-- Records supplied --

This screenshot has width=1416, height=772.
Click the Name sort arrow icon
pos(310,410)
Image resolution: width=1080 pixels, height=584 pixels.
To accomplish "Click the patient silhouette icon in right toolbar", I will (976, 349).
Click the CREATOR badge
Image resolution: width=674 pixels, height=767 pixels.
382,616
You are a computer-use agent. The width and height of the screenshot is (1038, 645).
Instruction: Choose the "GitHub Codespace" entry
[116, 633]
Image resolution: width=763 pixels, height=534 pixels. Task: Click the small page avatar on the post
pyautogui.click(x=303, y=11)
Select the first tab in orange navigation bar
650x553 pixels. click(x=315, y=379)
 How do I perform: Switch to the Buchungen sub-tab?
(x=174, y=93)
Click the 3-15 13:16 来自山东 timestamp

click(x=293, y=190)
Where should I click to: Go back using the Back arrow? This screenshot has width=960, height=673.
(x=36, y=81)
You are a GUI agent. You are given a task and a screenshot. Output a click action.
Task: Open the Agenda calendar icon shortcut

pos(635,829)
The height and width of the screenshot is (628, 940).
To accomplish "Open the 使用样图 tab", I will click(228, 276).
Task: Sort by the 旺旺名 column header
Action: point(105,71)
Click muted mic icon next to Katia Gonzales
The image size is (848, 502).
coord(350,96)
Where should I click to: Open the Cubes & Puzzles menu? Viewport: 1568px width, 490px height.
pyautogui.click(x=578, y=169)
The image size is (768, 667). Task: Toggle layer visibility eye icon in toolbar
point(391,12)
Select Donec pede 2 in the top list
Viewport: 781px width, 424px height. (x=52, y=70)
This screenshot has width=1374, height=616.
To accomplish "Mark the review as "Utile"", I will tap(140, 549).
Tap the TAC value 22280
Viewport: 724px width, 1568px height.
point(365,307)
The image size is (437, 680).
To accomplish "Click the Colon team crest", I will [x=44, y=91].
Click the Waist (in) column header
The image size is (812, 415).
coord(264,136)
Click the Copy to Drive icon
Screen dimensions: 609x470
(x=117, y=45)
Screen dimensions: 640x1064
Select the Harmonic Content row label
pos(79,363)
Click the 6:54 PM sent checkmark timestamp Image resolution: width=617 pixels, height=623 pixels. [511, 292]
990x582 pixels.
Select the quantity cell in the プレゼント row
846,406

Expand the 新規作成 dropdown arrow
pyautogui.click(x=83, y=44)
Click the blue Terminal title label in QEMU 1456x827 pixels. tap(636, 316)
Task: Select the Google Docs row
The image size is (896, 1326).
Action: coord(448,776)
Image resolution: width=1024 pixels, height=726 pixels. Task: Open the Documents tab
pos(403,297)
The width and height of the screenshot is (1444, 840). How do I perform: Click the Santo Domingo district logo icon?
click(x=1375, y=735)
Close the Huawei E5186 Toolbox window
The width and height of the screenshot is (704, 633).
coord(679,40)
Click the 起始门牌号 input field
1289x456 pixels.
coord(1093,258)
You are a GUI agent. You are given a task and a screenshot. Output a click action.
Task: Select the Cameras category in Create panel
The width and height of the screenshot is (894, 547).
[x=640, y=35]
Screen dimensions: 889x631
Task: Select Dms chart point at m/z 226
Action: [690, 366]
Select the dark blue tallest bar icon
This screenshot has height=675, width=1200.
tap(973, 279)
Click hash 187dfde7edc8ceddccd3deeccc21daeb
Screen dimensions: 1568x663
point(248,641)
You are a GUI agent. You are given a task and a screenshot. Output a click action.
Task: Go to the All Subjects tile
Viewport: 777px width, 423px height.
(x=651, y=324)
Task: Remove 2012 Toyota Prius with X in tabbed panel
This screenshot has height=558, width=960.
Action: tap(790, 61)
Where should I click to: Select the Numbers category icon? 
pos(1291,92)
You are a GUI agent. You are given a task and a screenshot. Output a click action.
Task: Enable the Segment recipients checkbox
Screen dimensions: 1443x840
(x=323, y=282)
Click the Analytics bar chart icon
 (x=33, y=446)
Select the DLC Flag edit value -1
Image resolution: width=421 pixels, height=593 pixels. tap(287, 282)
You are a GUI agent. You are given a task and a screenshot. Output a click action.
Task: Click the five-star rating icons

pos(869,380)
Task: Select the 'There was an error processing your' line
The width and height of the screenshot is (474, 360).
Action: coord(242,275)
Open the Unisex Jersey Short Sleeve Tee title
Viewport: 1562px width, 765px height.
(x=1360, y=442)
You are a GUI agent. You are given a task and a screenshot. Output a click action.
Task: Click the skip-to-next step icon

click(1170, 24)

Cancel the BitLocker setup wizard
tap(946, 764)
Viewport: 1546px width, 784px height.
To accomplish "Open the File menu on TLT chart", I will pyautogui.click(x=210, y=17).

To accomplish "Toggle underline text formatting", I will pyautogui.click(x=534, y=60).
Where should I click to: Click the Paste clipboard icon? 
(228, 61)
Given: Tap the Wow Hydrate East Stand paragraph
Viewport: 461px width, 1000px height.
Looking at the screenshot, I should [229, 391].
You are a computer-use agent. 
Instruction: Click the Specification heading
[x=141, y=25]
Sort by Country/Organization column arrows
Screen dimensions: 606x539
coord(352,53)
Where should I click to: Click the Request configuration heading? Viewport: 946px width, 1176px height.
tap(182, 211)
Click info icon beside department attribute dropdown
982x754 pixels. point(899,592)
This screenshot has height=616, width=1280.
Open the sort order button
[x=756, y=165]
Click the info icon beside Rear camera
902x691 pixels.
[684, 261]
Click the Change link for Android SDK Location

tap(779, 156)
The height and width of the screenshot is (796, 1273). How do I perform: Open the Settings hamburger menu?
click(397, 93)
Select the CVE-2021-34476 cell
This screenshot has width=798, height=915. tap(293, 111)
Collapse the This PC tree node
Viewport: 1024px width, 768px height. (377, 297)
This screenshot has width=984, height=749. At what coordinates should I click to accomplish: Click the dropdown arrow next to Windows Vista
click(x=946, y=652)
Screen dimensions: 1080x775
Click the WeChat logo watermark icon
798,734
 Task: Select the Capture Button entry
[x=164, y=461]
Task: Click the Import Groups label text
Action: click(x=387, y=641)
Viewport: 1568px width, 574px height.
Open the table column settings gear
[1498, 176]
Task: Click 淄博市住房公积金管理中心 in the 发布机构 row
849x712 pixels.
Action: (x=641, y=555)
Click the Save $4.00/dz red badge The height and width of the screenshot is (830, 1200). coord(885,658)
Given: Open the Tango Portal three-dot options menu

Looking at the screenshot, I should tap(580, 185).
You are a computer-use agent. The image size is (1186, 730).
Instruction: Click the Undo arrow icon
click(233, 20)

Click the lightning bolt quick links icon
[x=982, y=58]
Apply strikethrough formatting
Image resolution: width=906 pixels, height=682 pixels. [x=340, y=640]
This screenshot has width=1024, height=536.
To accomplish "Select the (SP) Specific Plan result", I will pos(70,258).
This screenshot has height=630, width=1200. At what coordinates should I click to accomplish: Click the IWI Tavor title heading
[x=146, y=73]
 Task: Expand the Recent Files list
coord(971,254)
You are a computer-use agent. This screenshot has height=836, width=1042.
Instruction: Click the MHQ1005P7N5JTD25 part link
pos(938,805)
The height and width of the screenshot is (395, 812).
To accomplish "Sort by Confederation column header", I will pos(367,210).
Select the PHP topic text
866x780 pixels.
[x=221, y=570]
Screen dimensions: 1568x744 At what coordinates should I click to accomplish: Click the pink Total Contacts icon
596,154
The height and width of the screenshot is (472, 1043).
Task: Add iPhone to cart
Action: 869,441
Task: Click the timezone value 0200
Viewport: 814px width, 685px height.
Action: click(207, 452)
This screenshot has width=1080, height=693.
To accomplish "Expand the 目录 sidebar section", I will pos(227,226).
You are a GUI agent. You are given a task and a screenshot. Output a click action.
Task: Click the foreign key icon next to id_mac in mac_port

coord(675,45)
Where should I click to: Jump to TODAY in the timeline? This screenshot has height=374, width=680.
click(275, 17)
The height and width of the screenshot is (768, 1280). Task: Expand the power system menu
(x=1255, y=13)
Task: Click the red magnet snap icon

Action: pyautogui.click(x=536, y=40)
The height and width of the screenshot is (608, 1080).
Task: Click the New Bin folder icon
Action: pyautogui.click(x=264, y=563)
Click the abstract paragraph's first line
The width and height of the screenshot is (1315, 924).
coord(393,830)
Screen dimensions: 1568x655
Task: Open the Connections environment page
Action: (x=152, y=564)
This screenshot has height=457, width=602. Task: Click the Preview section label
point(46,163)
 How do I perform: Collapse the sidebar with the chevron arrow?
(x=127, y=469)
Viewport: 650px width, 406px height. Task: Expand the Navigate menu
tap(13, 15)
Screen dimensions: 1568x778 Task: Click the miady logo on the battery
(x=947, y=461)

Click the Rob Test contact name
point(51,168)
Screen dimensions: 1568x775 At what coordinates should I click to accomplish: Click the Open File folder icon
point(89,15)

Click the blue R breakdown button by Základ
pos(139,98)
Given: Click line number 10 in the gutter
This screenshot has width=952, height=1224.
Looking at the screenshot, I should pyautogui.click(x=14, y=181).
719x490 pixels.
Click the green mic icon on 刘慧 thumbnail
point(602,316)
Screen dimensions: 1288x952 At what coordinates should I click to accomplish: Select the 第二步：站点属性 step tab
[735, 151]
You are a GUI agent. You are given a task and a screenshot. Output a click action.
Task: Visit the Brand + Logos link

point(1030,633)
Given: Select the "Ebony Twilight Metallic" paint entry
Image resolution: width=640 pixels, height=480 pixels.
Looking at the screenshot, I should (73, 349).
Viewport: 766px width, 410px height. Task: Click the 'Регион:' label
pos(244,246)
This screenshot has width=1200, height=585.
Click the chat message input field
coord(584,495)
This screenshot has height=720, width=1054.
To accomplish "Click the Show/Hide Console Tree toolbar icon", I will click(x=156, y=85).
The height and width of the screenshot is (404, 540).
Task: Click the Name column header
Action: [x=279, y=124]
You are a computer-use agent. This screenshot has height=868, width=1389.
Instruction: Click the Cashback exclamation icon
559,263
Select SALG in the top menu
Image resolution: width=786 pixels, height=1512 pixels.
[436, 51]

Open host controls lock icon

-- Task description --
Stop after the line containing "This screenshot has width=1374, height=616.": print exactly the lines from the start of the entries above up to it, that line included.

-- Answer --
This screenshot has width=1416, height=772.
Click the Name sort arrow icon
pos(310,410)
Image resolution: width=1080 pixels, height=584 pixels.
To accomplish "Click the patient silhouette icon in right toolbar", I will (976, 349).
Click the CREATOR badge
Image resolution: width=674 pixels, height=767 pixels.
382,616
You are a computer-use agent. The width and height of the screenshot is (1038, 645).
Instruction: Choose the "GitHub Codespace" entry
[116, 633]
Image resolution: width=763 pixels, height=534 pixels. Task: Click the small page avatar on the post
pyautogui.click(x=303, y=11)
Select the first tab in orange navigation bar
650x553 pixels. click(x=315, y=379)
 How do I perform: Switch to the Buchungen sub-tab?
(x=174, y=93)
Click the 3-15 13:16 来自山东 timestamp

click(x=293, y=190)
Where should I click to: Go back using the Back arrow? This screenshot has width=960, height=673.
(x=36, y=81)
You are a GUI agent. You are given a task and a screenshot. Output a click action.
Task: Open the Agenda calendar icon shortcut

pos(635,829)
The height and width of the screenshot is (628, 940).
To accomplish "Open the 使用样图 tab", I will click(228, 276).
Task: Sort by the 旺旺名 column header
Action: point(105,71)
Click muted mic icon next to Katia Gonzales
The image size is (848, 502).
coord(350,96)
Where should I click to: Open the Cubes & Puzzles menu? Viewport: 1568px width, 490px height.
pyautogui.click(x=578, y=169)
The image size is (768, 667). Task: Toggle layer visibility eye icon in toolbar
point(391,12)
Select Donec pede 2 in the top list
Viewport: 781px width, 424px height. (x=52, y=70)
This screenshot has width=1374, height=616.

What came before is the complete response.